_Activity:_ Down to the final character, output the records below as they stand.

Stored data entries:
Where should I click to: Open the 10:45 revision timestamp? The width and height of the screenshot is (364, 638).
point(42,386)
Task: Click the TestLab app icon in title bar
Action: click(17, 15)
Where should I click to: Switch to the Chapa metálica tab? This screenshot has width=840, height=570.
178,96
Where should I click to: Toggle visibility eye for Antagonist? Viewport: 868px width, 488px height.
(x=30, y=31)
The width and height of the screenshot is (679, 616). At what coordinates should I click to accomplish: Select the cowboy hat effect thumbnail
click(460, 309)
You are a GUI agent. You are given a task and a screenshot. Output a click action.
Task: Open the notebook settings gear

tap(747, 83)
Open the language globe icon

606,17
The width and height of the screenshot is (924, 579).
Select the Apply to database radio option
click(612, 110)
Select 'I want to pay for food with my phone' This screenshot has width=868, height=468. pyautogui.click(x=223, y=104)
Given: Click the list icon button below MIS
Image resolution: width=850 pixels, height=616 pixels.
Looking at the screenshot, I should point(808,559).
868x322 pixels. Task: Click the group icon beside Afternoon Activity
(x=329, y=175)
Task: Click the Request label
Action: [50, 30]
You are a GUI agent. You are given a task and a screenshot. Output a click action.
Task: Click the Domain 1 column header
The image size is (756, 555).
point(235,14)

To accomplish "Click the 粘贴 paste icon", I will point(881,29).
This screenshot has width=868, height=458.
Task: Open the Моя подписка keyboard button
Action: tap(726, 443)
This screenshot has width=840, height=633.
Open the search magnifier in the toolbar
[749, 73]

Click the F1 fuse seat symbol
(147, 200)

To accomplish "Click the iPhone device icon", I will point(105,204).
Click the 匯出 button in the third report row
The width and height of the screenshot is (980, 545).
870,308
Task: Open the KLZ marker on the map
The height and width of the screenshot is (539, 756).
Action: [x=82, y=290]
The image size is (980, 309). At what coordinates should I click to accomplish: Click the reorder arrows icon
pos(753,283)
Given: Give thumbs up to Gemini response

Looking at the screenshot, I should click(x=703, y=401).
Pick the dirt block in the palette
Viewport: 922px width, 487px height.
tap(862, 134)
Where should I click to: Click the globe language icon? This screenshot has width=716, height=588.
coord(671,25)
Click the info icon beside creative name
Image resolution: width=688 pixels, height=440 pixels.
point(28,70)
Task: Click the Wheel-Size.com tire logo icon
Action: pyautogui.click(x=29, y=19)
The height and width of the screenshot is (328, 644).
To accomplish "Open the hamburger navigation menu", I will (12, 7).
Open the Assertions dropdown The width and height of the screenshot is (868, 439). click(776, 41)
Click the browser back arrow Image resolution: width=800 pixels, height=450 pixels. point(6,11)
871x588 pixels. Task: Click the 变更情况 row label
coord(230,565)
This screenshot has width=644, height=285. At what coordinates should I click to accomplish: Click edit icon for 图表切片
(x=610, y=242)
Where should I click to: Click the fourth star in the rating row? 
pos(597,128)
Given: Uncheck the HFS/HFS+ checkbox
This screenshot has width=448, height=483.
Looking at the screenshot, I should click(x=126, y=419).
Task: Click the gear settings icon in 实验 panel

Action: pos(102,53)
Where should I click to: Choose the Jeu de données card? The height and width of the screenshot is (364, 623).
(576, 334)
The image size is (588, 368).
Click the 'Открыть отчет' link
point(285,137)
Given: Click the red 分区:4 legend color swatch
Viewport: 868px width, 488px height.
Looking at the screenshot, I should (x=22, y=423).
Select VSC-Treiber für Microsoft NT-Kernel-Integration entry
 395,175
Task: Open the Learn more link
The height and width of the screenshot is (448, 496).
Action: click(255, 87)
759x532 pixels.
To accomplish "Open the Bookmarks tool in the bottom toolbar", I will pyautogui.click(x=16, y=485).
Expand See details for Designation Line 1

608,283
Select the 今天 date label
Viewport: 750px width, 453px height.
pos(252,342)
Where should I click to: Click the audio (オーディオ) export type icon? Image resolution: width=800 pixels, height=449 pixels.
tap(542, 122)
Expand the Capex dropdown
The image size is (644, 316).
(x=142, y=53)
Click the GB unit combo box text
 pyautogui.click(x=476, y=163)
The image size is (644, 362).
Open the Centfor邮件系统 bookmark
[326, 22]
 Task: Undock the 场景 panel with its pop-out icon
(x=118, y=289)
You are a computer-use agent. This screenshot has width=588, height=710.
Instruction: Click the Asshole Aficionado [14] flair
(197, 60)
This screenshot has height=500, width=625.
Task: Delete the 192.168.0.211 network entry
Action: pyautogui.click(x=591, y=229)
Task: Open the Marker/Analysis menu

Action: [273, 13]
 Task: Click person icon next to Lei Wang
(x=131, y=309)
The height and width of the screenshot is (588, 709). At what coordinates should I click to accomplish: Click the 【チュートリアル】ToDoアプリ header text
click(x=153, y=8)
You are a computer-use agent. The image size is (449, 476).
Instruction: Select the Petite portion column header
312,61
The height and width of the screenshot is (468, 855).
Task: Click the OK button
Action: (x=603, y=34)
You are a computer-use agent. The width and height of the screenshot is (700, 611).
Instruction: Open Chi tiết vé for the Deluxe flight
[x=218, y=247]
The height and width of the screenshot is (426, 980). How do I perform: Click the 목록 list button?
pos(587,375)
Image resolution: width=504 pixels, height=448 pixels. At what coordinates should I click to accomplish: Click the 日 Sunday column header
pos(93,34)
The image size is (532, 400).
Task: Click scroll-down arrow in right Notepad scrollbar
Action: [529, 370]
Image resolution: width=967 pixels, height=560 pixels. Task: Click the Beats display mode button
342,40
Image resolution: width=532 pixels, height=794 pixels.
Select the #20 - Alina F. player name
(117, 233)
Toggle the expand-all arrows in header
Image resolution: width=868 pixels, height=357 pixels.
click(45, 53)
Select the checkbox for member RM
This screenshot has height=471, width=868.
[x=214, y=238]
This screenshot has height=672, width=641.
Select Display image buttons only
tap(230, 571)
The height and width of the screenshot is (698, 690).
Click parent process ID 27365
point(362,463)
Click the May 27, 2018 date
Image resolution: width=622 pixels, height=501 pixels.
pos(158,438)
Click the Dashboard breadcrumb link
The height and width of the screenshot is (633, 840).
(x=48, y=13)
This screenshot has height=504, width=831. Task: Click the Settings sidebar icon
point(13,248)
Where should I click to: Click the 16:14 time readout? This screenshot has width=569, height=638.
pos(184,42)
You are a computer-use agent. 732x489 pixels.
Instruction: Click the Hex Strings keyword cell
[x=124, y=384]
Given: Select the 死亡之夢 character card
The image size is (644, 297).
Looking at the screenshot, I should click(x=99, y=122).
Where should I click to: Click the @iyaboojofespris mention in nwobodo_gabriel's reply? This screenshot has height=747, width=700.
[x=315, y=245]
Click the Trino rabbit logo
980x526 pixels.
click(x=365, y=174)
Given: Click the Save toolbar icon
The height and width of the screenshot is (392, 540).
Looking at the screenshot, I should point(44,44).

_Output of the task:_
Where should I click to: Open the 10:45 revision timestamp? The width and height of the screenshot is (364, 638).
point(42,386)
Task: Click the TestLab app icon in title bar
Action: click(17, 15)
Where should I click to: Switch to the Chapa metálica tab? This screenshot has width=840, height=570.
178,96
Where should I click to: Toggle visibility eye for Antagonist? Viewport: 868px width, 488px height.
(x=30, y=31)
The width and height of the screenshot is (679, 616). At what coordinates should I click to accomplish: Select the cowboy hat effect thumbnail
click(460, 309)
You are a GUI agent. You are given a task and a screenshot. Output a click action.
Task: Open the notebook settings gear

tap(747, 83)
Open the language globe icon

606,17
The width and height of the screenshot is (924, 579).
Select the Apply to database radio option
click(612, 110)
Select 'I want to pay for food with my phone' This screenshot has width=868, height=468. pyautogui.click(x=223, y=104)
Given: Click the list icon button below MIS
Image resolution: width=850 pixels, height=616 pixels.
Looking at the screenshot, I should point(808,559).
868x322 pixels. Task: Click the group icon beside Afternoon Activity
(x=329, y=175)
Task: Click the Request label
Action: [50, 30]
You are a GUI agent. You are given a task and a screenshot. Output a click action.
Task: Click the Domain 1 column header
The image size is (756, 555).
point(235,14)

To accomplish "Click the 粘贴 paste icon", I will point(881,29).
This screenshot has width=868, height=458.
Task: Open the Моя подписка keyboard button
Action: tap(726, 443)
This screenshot has width=840, height=633.
Open the search magnifier in the toolbar
[749, 73]

Click the F1 fuse seat symbol
(147, 200)

To accomplish "Click the iPhone device icon", I will point(105,204).
Click the 匯出 button in the third report row
The width and height of the screenshot is (980, 545).
870,308
Task: Open the KLZ marker on the map
The height and width of the screenshot is (539, 756).
Action: [x=82, y=290]
The image size is (980, 309). At what coordinates should I click to accomplish: Click the reorder arrows icon
pos(753,283)
Given: Give thumbs up to Gemini response

Looking at the screenshot, I should click(x=703, y=401).
Pick the dirt block in the palette
Viewport: 922px width, 487px height.
tap(862, 134)
Where should I click to: Click the globe language icon? This screenshot has width=716, height=588.
coord(671,25)
Click the info icon beside creative name
Image resolution: width=688 pixels, height=440 pixels.
point(28,70)
Task: Click the Wheel-Size.com tire logo icon
Action: pyautogui.click(x=29, y=19)
The height and width of the screenshot is (328, 644).
To accomplish "Open the hamburger navigation menu", I will (12, 7).
Open the Assertions dropdown The width and height of the screenshot is (868, 439). click(776, 41)
Click the browser back arrow Image resolution: width=800 pixels, height=450 pixels. point(6,11)
871x588 pixels. Task: Click the 变更情况 row label
coord(230,565)
This screenshot has width=644, height=285. At what coordinates should I click to accomplish: Click edit icon for 图表切片
(x=610, y=242)
Where should I click to: Click the fourth star in the rating row? 
pos(597,128)
Given: Uncheck the HFS/HFS+ checkbox
This screenshot has width=448, height=483.
Looking at the screenshot, I should click(x=126, y=419).
Task: Click the gear settings icon in 实验 panel

Action: pos(102,53)
Where should I click to: Choose the Jeu de données card? The height and width of the screenshot is (364, 623).
(576, 334)
The image size is (588, 368).
Click the 'Открыть отчет' link
point(285,137)
Given: Click the red 分区:4 legend color swatch
Viewport: 868px width, 488px height.
Looking at the screenshot, I should (x=22, y=423).
Select VSC-Treiber für Microsoft NT-Kernel-Integration entry
 395,175
Task: Open the Learn more link
The height and width of the screenshot is (448, 496).
Action: click(255, 87)
759x532 pixels.
To accomplish "Open the Bookmarks tool in the bottom toolbar", I will pyautogui.click(x=16, y=485).
Expand See details for Designation Line 1

608,283
Select the 今天 date label
Viewport: 750px width, 453px height.
pos(252,342)
Where should I click to: Click the audio (オーディオ) export type icon? Image resolution: width=800 pixels, height=449 pixels.
tap(542, 122)
Expand the Capex dropdown
The image size is (644, 316).
(x=142, y=53)
Click the GB unit combo box text
 pyautogui.click(x=476, y=163)
The image size is (644, 362).
Open the Centfor邮件系统 bookmark
[326, 22]
 Task: Undock the 场景 panel with its pop-out icon
(x=118, y=289)
You are a computer-use agent. This screenshot has width=588, height=710.
Instruction: Click the Asshole Aficionado [14] flair
(197, 60)
This screenshot has height=500, width=625.
Task: Delete the 192.168.0.211 network entry
Action: pyautogui.click(x=591, y=229)
Task: Open the Marker/Analysis menu

Action: [273, 13]
 Task: Click person icon next to Lei Wang
(x=131, y=309)
The height and width of the screenshot is (588, 709). At what coordinates should I click to accomplish: Click the 【チュートリアル】ToDoアプリ header text
click(x=153, y=8)
You are a computer-use agent. The image size is (449, 476).
Instruction: Select the Petite portion column header
312,61
The height and width of the screenshot is (468, 855).
Task: Click the OK button
Action: (x=603, y=34)
You are a computer-use agent. The width and height of the screenshot is (700, 611).
Instruction: Open Chi tiết vé for the Deluxe flight
[x=218, y=247]
The height and width of the screenshot is (426, 980). How do I perform: Click the 목록 list button?
pos(587,375)
Image resolution: width=504 pixels, height=448 pixels. At what coordinates should I click to accomplish: Click the 日 Sunday column header
pos(93,34)
The image size is (532, 400).
Task: Click scroll-down arrow in right Notepad scrollbar
Action: [529, 370]
Image resolution: width=967 pixels, height=560 pixels. Task: Click the Beats display mode button
342,40
Image resolution: width=532 pixels, height=794 pixels.
Select the #20 - Alina F. player name
(117, 233)
Toggle the expand-all arrows in header
Image resolution: width=868 pixels, height=357 pixels.
click(45, 53)
Select the checkbox for member RM
This screenshot has height=471, width=868.
[x=214, y=238]
This screenshot has height=672, width=641.
Select Display image buttons only
tap(230, 571)
The height and width of the screenshot is (698, 690).
Click parent process ID 27365
point(362,463)
Click the May 27, 2018 date
Image resolution: width=622 pixels, height=501 pixels.
pos(158,438)
Click the Dashboard breadcrumb link
The height and width of the screenshot is (633, 840).
(x=48, y=13)
This screenshot has height=504, width=831. Task: Click the Settings sidebar icon
point(13,248)
Where should I click to: Click the 16:14 time readout? This screenshot has width=569, height=638.
pos(184,42)
You are a computer-use agent. 732x489 pixels.
Instruction: Click the Hex Strings keyword cell
[x=124, y=384]
Given: Select the 死亡之夢 character card
The image size is (644, 297).
Looking at the screenshot, I should click(x=99, y=122).
Where should I click to: Click the @iyaboojofespris mention in nwobodo_gabriel's reply? This screenshot has height=747, width=700.
[x=315, y=245]
Click the Trino rabbit logo
980x526 pixels.
click(x=365, y=174)
Given: Click the Save toolbar icon
The height and width of the screenshot is (392, 540).
Looking at the screenshot, I should point(44,44).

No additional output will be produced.